* _Your assignment_
In the records below, some lines hold the word "Books". Copy each of those lines.

(Stored dataset items)
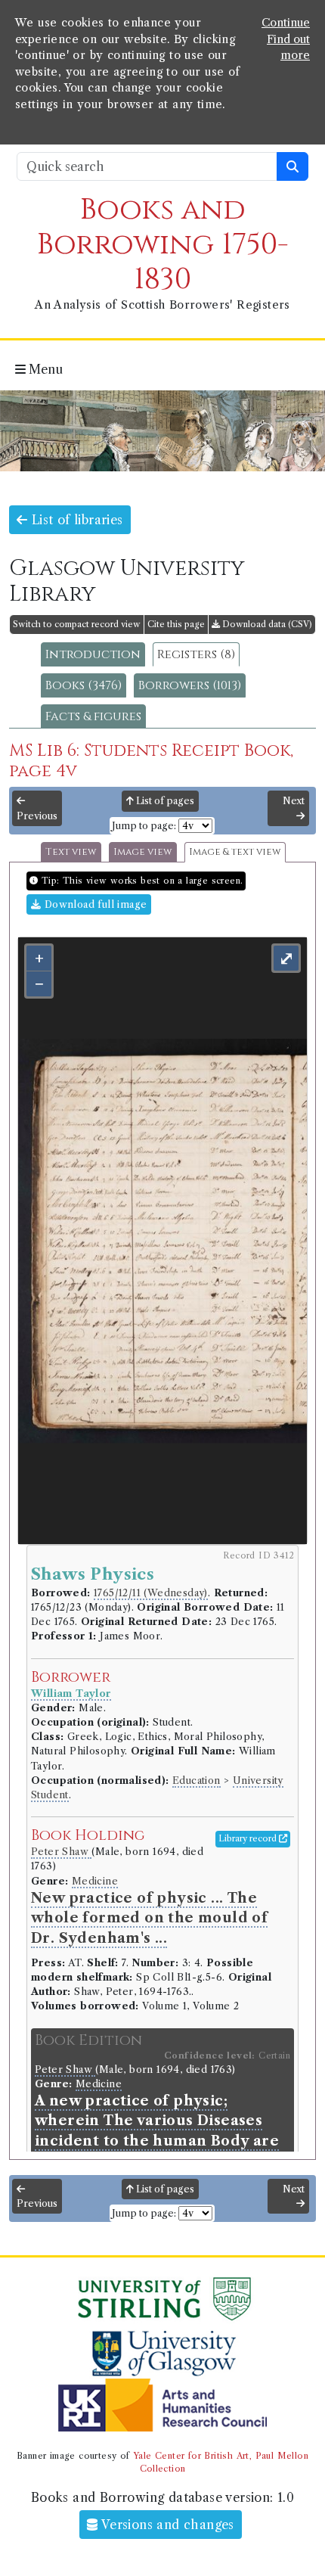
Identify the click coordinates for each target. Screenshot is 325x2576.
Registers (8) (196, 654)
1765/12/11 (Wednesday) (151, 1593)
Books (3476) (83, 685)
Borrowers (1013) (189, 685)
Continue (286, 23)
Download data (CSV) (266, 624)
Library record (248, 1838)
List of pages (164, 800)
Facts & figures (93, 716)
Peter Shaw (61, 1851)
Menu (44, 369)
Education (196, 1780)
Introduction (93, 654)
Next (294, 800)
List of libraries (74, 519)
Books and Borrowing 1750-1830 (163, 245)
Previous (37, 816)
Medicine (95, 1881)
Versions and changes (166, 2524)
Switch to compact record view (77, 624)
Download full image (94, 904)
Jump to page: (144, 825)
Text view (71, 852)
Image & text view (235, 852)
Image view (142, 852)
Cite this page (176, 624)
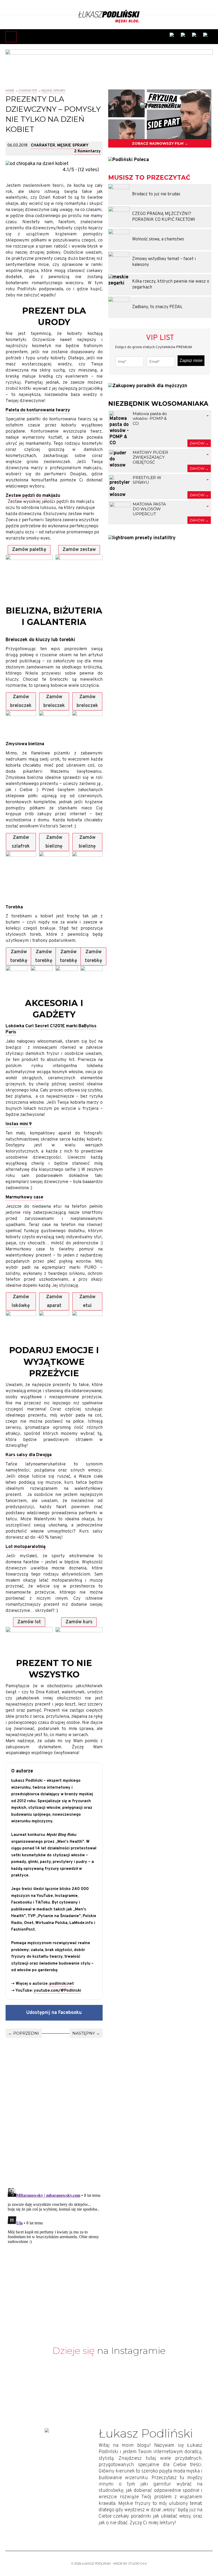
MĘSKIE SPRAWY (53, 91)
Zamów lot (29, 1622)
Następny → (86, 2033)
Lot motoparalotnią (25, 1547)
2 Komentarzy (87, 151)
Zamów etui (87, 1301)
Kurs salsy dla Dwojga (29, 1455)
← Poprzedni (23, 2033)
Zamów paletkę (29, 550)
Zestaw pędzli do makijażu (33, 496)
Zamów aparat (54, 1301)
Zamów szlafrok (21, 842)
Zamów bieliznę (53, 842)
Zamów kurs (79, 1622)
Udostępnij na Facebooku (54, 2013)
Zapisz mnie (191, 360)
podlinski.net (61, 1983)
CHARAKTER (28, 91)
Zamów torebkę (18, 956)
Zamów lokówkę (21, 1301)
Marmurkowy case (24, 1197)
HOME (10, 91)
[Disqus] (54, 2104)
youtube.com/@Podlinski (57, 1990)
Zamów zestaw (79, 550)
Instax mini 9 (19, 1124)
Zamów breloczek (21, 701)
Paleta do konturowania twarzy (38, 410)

* _Exercise result_
Books (3476) (83, 685)
Books and Borrowing 1750-1830 (163, 245)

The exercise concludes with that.